*Aim of the task*:
Can you rewrite the lines below, swapping "Identify the location of" for "Give the position of" wherever it occurs and leaving everything else untouched?

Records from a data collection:

☆ ☆ ☆

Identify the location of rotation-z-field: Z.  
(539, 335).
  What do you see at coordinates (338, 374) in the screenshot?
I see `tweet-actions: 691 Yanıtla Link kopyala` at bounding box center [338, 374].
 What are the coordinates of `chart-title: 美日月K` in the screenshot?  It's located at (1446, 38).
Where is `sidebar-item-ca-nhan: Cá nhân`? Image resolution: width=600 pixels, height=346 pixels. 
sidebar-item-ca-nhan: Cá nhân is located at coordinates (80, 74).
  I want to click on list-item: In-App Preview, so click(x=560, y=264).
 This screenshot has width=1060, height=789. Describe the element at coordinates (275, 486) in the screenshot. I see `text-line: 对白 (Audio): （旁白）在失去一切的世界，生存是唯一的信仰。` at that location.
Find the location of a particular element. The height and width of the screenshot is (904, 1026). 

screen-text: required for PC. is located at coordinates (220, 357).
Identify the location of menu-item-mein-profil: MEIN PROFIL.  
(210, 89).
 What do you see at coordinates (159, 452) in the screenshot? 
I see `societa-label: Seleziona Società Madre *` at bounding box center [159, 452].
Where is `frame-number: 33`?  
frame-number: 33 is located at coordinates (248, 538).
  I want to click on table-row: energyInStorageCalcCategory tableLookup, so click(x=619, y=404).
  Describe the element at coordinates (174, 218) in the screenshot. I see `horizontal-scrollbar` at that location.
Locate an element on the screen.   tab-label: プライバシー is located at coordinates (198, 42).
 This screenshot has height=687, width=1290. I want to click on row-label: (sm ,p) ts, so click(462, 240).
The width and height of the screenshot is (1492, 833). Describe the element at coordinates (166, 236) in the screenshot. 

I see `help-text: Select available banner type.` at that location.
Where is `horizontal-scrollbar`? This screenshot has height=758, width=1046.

☆ ☆ ☆

*Answer area*:
Give the position of rotation-z-field: Z.  
(539, 335).
  What do you see at coordinates (338, 374) in the screenshot?
I see `tweet-actions: 691 Yanıtla Link kopyala` at bounding box center [338, 374].
 What are the coordinates of `chart-title: 美日月K` in the screenshot?  It's located at (1446, 38).
Where is `sidebar-item-ca-nhan: Cá nhân`? Image resolution: width=600 pixels, height=346 pixels. 
sidebar-item-ca-nhan: Cá nhân is located at coordinates (80, 74).
  I want to click on list-item: In-App Preview, so click(x=560, y=264).
 This screenshot has width=1060, height=789. Describe the element at coordinates (275, 486) in the screenshot. I see `text-line: 对白 (Audio): （旁白）在失去一切的世界，生存是唯一的信仰。` at that location.
Find the location of a particular element. The height and width of the screenshot is (904, 1026). 

screen-text: required for PC. is located at coordinates (220, 357).
Give the position of menu-item-mein-profil: MEIN PROFIL.  
(210, 89).
 What do you see at coordinates (159, 452) in the screenshot? 
I see `societa-label: Seleziona Società Madre *` at bounding box center [159, 452].
Where is `frame-number: 33`?  
frame-number: 33 is located at coordinates (248, 538).
  I want to click on table-row: energyInStorageCalcCategory tableLookup, so click(x=619, y=404).
  Describe the element at coordinates (174, 218) in the screenshot. I see `horizontal-scrollbar` at that location.
Locate an element on the screen.   tab-label: プライバシー is located at coordinates (198, 42).
 This screenshot has height=687, width=1290. I want to click on row-label: (sm ,p) ts, so click(462, 240).
The width and height of the screenshot is (1492, 833). Describe the element at coordinates (166, 236) in the screenshot. 

I see `help-text: Select available banner type.` at that location.
Where is `horizontal-scrollbar`? This screenshot has height=758, width=1046.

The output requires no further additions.